SELECTED PASSAGE:

Haiti and Suffering
Since the horrible earthquake in Haiti, it has been encouraging to see the incredible outpouring of support and mobilization using all available resources and technology. The devastation there is so terrible it is impossible to fathom, and it confirms the faith of Haitian Christians as nothing less than miraculous.
These events also bring up one of the difficulties we face in the media age – our inability as humans to deal with suffering on a worldwide scale. It is hard enough to face the horror of our loved ones dying, but no human can withstand multiplying that emotion 250,000 times.
Media ecologists talk about the difficulty this way. In an oral culture, people form a tightly knit community physically and emotional connected to every event that happens within their tribe. In a print culture, individuals are disconnected by the medium of print which allows us to gain knowledge of suffering while alone decoding the characters on a page. Today, in a visual/digital culture, we are re-connected to those around us via the speed of Internet and we are re-engaged emotionally through the power of images. Yet we are also disconnected because the suffering we see is of those unknown to us and with whom we are not physically present. (for another take, see Tim Challies)
The natural response to being bombarded emotionally (through images) and continuously (through electronic speed) with the totality of human suffering is to simply become numb to it. Certainly, many of us give our money, time, and prayers to help those who are in pain, but without being there we cannot fully engage. I can read about what friends like Rhett Smith, Lars Rood, Tim Schmoyer, and others feel on the ground, but I cannot absorb their experience through web pages and YouTube videos. I admire their courage and resolve, but I feel helpless at the same time.
Haiti and Repentance
Thankfully, I believe there is another response other than becoming numb and cynical or languishing in helplessness. First, we can involve ourselves in such pain by “looking after orphans and widows in their distress” (James 1:27). Giving money is not the same as being there, but it is better than doing nothing and it does answer Jesus’ call, “For I was hungry and you gave me something to eat” (Matt 25:35).

WRITTEN EXERCISE A: Decide whether each statement agrees with the post on Haiti and suffering, answering yes or no and quoting the words of the post that settle it. (i) The post uses the figure 250,000 when describing the multiplication of grief over a loved one's death. (ii) The post says that in a print culture people form a tightly knit community connected to every event within their tribe. (iii) The post cites James 1:27 for looking after orphans and widows.
WRITTEN EXERCISE B: Reproduce the part of the post on Haiti and suffering starting at "Haiti and Suffering" and ending at "less than miraculous.".
WRITTEN EXERCISE C: List every friend the writer of the post on Haiti and suffering names as sharing what they feel on the ground.
The data after this point comes from a separate source and has no connection to the text on Haiti and suffering.

GIVEN MATERIAL:
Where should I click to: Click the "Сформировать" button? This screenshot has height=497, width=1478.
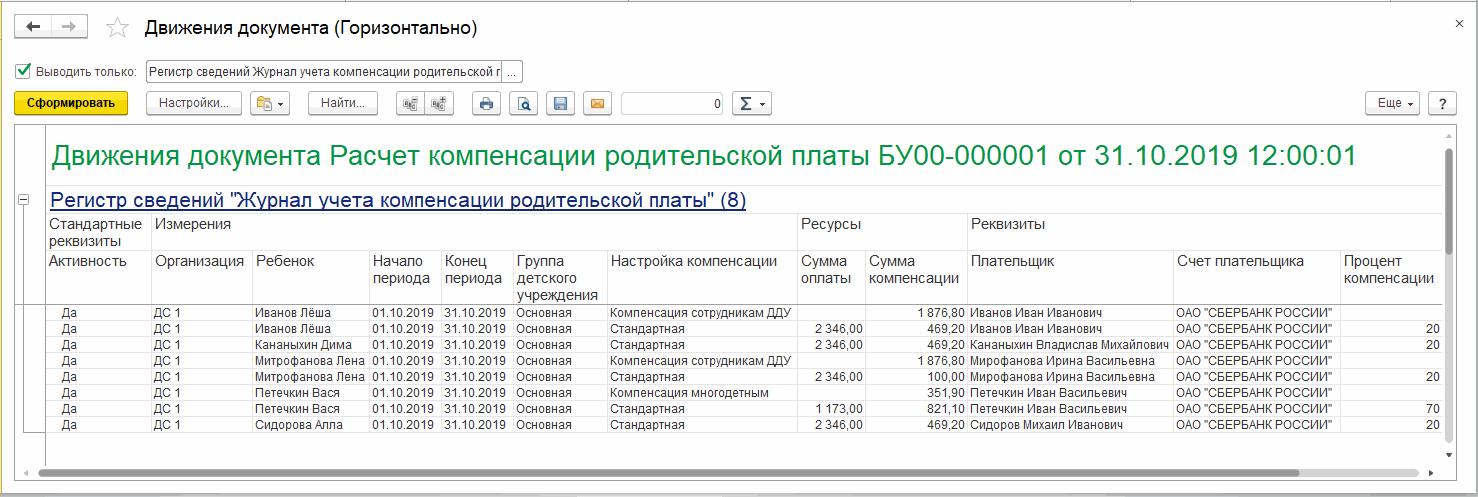tap(71, 103)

WORKED ANSWER A:
(i) Yes: "no human can withstand multiplying that emotion 250,000 times."
(ii) No: "In a print culture, individuals are disconnected by the medium of print"
(iii) Yes: "“looking after orphans and widows in their distress” (James 1:27)"

WORKED ANSWER B:
Haiti and Suffering
Since the horrible earthquake in Haiti, it has been encouraging to see the incredible outpouring of support and mobilization using all available resources and technology. The devastation there is so terrible it is impossible to fathom, and it confirms the faith of Haitian Christians as nothing less than miraculous.

WORKED ANSWER C:
Rhett Smith
Lars Rood
Tim Schmoyer